## What is expected
Please repeat each of the records that follow, exactly as written.
--- Supplied material Enclosed Below ---
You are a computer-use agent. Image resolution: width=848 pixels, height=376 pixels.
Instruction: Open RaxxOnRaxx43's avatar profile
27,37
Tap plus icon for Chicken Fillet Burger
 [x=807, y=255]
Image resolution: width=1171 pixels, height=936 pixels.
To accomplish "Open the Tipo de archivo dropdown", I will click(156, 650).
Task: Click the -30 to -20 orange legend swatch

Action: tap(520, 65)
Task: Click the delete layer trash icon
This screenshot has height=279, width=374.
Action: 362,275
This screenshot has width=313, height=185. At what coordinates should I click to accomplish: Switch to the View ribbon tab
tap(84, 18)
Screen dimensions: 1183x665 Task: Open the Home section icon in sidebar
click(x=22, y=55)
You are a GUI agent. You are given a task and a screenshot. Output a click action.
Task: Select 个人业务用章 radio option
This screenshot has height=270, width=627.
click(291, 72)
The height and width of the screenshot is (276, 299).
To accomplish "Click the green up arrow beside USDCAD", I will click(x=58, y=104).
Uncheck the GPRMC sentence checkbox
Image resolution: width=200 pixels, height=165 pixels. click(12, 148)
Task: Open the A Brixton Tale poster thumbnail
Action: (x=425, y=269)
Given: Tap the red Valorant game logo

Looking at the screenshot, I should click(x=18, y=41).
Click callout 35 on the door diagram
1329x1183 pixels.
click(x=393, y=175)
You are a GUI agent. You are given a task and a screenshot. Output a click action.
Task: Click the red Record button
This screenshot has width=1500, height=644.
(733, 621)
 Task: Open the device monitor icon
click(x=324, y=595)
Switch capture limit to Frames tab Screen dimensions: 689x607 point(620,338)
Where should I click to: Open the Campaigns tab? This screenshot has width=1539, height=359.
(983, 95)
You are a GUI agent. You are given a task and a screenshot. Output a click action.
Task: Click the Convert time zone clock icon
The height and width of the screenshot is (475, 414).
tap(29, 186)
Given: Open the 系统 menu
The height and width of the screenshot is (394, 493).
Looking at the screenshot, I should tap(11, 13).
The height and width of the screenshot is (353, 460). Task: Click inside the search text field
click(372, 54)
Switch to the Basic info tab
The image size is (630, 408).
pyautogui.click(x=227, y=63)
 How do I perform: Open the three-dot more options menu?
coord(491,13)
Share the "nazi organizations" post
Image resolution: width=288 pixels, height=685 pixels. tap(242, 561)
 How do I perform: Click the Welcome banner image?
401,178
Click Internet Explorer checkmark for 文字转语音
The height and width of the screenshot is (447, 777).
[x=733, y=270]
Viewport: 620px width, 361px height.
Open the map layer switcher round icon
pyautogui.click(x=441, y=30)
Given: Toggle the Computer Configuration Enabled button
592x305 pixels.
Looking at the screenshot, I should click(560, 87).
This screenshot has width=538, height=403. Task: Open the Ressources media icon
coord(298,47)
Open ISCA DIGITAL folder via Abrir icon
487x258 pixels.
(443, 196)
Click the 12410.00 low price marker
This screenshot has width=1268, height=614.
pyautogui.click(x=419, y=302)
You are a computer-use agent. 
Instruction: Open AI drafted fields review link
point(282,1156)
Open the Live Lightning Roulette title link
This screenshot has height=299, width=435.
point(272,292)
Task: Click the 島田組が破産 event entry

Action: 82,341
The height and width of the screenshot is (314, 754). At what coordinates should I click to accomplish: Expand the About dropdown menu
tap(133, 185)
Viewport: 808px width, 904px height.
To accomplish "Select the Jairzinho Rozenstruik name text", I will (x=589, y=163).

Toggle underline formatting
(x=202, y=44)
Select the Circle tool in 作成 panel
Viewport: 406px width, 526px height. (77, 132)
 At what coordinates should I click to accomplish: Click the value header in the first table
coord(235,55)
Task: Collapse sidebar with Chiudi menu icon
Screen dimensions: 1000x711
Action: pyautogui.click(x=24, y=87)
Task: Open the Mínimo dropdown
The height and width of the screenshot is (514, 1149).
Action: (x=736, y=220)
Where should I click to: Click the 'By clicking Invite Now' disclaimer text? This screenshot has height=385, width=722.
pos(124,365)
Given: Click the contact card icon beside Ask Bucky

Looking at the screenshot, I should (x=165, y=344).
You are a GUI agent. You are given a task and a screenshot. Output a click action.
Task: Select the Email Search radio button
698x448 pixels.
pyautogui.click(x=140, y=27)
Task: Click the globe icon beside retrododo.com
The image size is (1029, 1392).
--- End of Enclosed Supplied material ---
## Answer section
You are a computer-use agent. Image resolution: width=848 pixels, height=376 pixels.
Instruction: Open RaxxOnRaxx43's avatar profile
27,37
Tap plus icon for Chicken Fillet Burger
 [x=807, y=255]
Image resolution: width=1171 pixels, height=936 pixels.
To accomplish "Open the Tipo de archivo dropdown", I will click(156, 650).
Task: Click the -30 to -20 orange legend swatch

Action: tap(520, 65)
Task: Click the delete layer trash icon
This screenshot has height=279, width=374.
Action: 362,275
This screenshot has width=313, height=185. At what coordinates should I click to accomplish: Switch to the View ribbon tab
tap(84, 18)
Screen dimensions: 1183x665 Task: Open the Home section icon in sidebar
click(x=22, y=55)
You are a GUI agent. You are given a task and a screenshot. Output a click action.
Task: Select 个人业务用章 radio option
This screenshot has height=270, width=627.
click(291, 72)
The height and width of the screenshot is (276, 299).
To accomplish "Click the green up arrow beside USDCAD", I will click(x=58, y=104).
Uncheck the GPRMC sentence checkbox
Image resolution: width=200 pixels, height=165 pixels. click(12, 148)
Task: Open the A Brixton Tale poster thumbnail
Action: (x=425, y=269)
Given: Tap the red Valorant game logo

Looking at the screenshot, I should click(x=18, y=41).
Click callout 35 on the door diagram
1329x1183 pixels.
click(x=393, y=175)
You are a GUI agent. You are given a task and a screenshot. Output a click action.
Task: Click the red Record button
This screenshot has width=1500, height=644.
(733, 621)
 Task: Open the device monitor icon
click(x=324, y=595)
Switch capture limit to Frames tab Screen dimensions: 689x607 point(620,338)
Where should I click to: Open the Campaigns tab? This screenshot has width=1539, height=359.
(983, 95)
You are a GUI agent. You are given a task and a screenshot. Output a click action.
Task: Click the Convert time zone clock icon
The height and width of the screenshot is (475, 414).
tap(29, 186)
Given: Open the 系统 menu
The height and width of the screenshot is (394, 493).
Looking at the screenshot, I should tap(11, 13).
The height and width of the screenshot is (353, 460). Task: Click inside the search text field
click(372, 54)
Switch to the Basic info tab
The image size is (630, 408).
pyautogui.click(x=227, y=63)
 How do I perform: Open the three-dot more options menu?
coord(491,13)
Share the "nazi organizations" post
Image resolution: width=288 pixels, height=685 pixels. tap(242, 561)
 How do I perform: Click the Welcome banner image?
401,178
Click Internet Explorer checkmark for 文字转语音
The height and width of the screenshot is (447, 777).
[x=733, y=270]
Viewport: 620px width, 361px height.
Open the map layer switcher round icon
pyautogui.click(x=441, y=30)
Given: Toggle the Computer Configuration Enabled button
592x305 pixels.
Looking at the screenshot, I should click(560, 87).
This screenshot has width=538, height=403. Task: Open the Ressources media icon
coord(298,47)
Open ISCA DIGITAL folder via Abrir icon
487x258 pixels.
(443, 196)
Click the 12410.00 low price marker
This screenshot has width=1268, height=614.
pyautogui.click(x=419, y=302)
You are a computer-use agent. 
Instruction: Open AI drafted fields review link
point(282,1156)
Open the Live Lightning Roulette title link
This screenshot has height=299, width=435.
point(272,292)
Task: Click the 島田組が破産 event entry

Action: 82,341
The height and width of the screenshot is (314, 754). At what coordinates should I click to accomplish: Expand the About dropdown menu
tap(133, 185)
Viewport: 808px width, 904px height.
To accomplish "Select the Jairzinho Rozenstruik name text", I will (x=589, y=163).

Toggle underline formatting
(x=202, y=44)
Select the Circle tool in 作成 panel
Viewport: 406px width, 526px height. (77, 132)
 At what coordinates should I click to accomplish: Click the value header in the first table
coord(235,55)
Task: Collapse sidebar with Chiudi menu icon
Screen dimensions: 1000x711
Action: pyautogui.click(x=24, y=87)
Task: Open the Mínimo dropdown
The height and width of the screenshot is (514, 1149).
Action: (x=736, y=220)
Where should I click to: Click the 'By clicking Invite Now' disclaimer text? This screenshot has height=385, width=722.
pos(124,365)
Given: Click the contact card icon beside Ask Bucky

Looking at the screenshot, I should (x=165, y=344).
You are a GUI agent. You are given a task and a screenshot. Output a click action.
Task: Select the Email Search radio button
698x448 pixels.
pyautogui.click(x=140, y=27)
Task: Click the globe icon beside retrododo.com
The image size is (1029, 1392).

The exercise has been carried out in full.